I was shopping on Canal Street in Chinatown with my 17-year-old cousin, and I watched her haggle with a storefront vendor over a pair of shoes. She managed to get the hawker down from $24 to $8! I was really impressed — and she was visiting from Indiana!
This made me think: Haggling is a fun way to shop. Can the process of haggling be reproduced as an automated e-commerce model on the web?
The chart is pretty self-explanatory (okay, maybe not), but the idea is simply that the computer store has an opening price and a (secret) final minimum price, just as a street vendor might have, and through a series of interactions that opening price is reduced to some uncertain level that is agreeable to both the buyer and the seller. The seller will open with a high price, and then interact with the user, playing a game of chicken with them, until the computer seller decides “this is my final offer”.
To raise the stakes a little, the engine would, like Amazon’s Gold Box feature, pull out of the sale completely if the buyer makes several bad faith (ridiculously low) bids in a row.
Note that this is not intended to appeal to really cost-conscious people looking for the very best possible price — street vendors don’t serve that audience, either.

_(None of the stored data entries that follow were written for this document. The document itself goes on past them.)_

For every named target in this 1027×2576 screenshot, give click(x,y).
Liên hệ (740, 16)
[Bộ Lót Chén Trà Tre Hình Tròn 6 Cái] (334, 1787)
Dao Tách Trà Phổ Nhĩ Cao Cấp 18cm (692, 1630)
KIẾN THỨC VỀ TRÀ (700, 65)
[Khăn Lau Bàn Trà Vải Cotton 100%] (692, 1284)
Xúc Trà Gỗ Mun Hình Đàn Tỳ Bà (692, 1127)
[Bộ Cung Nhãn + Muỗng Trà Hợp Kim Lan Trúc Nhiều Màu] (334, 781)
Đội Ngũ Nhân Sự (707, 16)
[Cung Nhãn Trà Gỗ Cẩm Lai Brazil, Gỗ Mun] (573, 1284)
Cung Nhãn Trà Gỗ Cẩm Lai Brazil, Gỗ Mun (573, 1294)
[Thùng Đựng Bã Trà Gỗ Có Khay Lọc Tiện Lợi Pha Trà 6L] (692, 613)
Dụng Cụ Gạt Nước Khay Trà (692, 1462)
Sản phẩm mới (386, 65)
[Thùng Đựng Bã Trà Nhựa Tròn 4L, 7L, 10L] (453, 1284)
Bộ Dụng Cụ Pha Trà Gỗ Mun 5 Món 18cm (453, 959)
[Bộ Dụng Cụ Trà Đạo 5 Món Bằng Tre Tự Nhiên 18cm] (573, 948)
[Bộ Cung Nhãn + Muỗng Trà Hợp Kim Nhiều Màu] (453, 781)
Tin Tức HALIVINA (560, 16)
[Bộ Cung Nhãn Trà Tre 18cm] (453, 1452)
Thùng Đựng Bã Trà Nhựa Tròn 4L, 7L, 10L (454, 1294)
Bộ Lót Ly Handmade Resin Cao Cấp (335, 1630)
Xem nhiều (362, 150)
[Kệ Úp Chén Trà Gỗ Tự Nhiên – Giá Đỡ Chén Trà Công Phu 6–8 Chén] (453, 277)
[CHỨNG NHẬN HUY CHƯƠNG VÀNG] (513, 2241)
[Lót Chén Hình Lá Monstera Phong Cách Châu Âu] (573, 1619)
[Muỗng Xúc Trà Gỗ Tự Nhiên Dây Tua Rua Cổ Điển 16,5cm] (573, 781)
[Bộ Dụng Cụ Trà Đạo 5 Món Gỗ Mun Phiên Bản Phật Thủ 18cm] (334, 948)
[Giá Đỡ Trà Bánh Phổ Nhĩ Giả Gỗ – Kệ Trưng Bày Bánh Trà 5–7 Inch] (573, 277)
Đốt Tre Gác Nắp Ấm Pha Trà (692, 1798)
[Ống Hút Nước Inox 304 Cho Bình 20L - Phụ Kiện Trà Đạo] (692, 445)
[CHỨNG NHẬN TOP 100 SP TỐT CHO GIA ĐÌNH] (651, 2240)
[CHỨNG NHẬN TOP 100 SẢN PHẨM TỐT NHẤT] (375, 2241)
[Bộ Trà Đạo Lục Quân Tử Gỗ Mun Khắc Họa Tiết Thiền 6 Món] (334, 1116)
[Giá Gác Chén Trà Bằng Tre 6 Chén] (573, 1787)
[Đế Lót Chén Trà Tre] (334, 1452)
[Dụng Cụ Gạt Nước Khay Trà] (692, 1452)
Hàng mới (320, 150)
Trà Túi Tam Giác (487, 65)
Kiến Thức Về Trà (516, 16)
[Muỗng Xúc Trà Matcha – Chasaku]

It’s supposed to be fun, a kind of game or even a kind of gambling.
Other potential additions to the algorithm would include some weighting by the level of interest in the product by other customers, the current customer’s history with the store, giving the buyer the ability to bail out partway through the negotiations, etc.
Any other ideas? Is anyone doing this already?
I think Priceline has been doing something like this. I’ve only used it a couple of times. The first time I remember being able to play the prices for a while until getting something that worked. Then the next time I used it there was a restriction on how many offers you could make.
Damn, you’re right. Priceline even has a little of that gambling feel, which is part of the “fun” of shopping with them.
Still, I’m imagining Haggle! for things a little more mundane, basically consumer products. Priceline’s approach is to try to get the best price for time-based flights and hotel rooms which would otherwise go unsold and whose revenue is lost forever. Haggle! is to simply move goods in a fun way.
Another site in this family is woot, where deeply-discounted items are only on sale for one day, encouraging impulse buys.
I’m sure there’s a critical flaw to this: Haggling as a marketing model was made obsolete a century ago when department stores introduced the concept of the “Price Tag”, saving consumers the hassle of price negotiation with unscrupulous vendors. What’s fun for some people is uncomfortable to others. Still, it may have its place.
I’ve read that amazon.com employs “dynamic pricing” for certain items in which the buying history of each user is weighed against what is known about that user’s income.